_RECORDED DATA_
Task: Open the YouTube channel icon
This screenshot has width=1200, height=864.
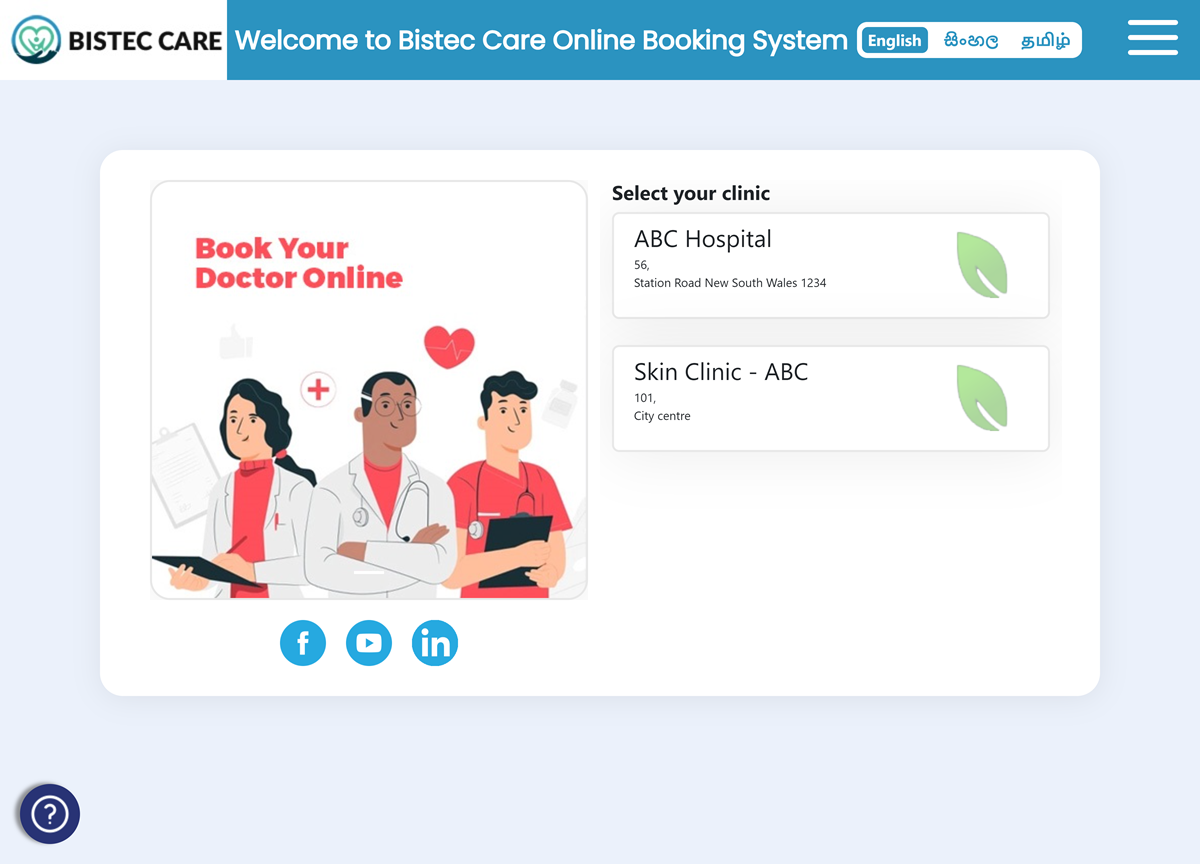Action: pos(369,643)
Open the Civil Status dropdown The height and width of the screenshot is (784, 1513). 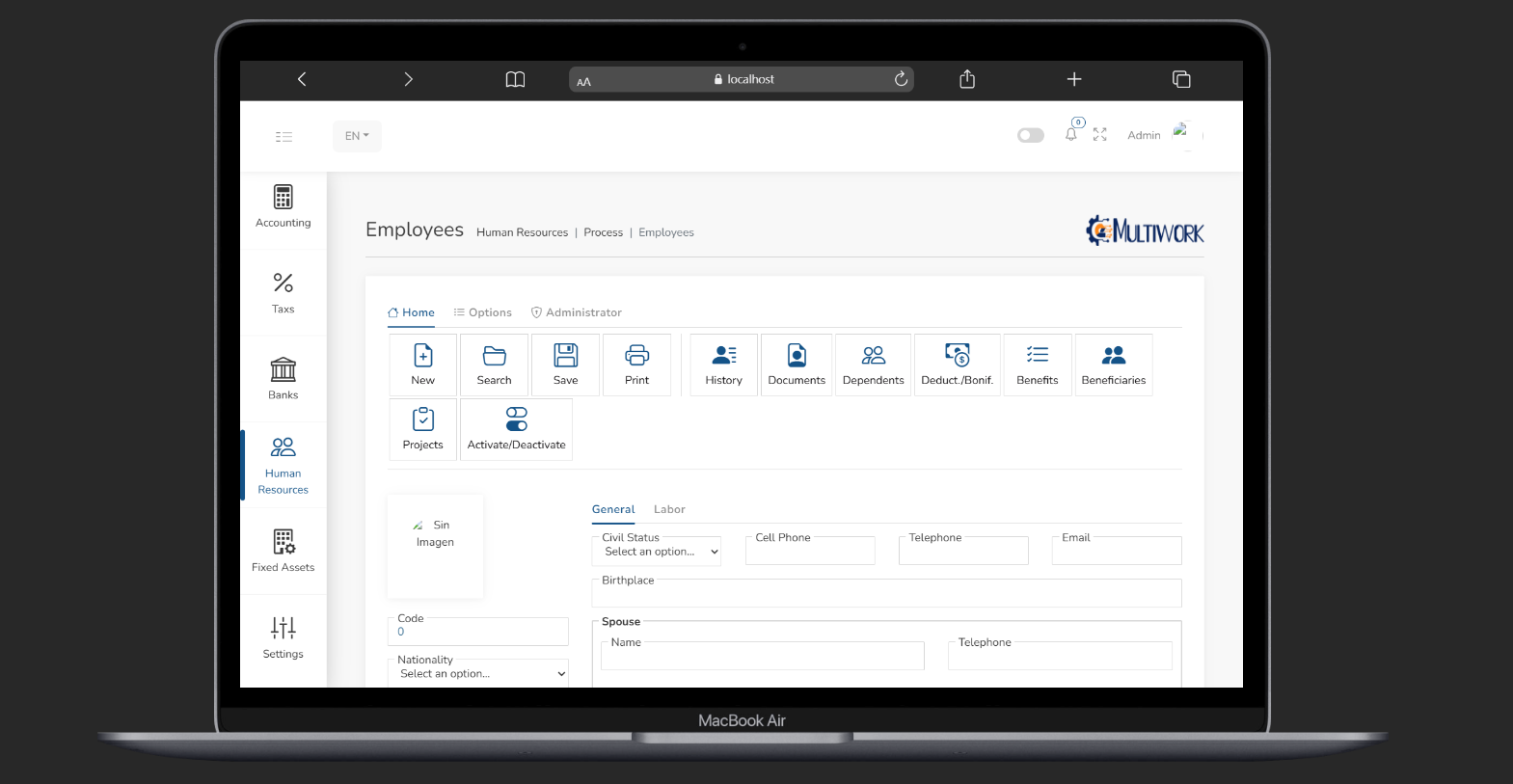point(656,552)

--

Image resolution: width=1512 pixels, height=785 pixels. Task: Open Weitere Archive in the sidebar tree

_WORK REQUEST_
Report each line above that includes the string "Task".

_YOUR RESPONSE_
Task: Open the YouTube channel icon
Image resolution: width=1512 pixels, height=785 pixels. Task: Open Weitere Archive in the sidebar tree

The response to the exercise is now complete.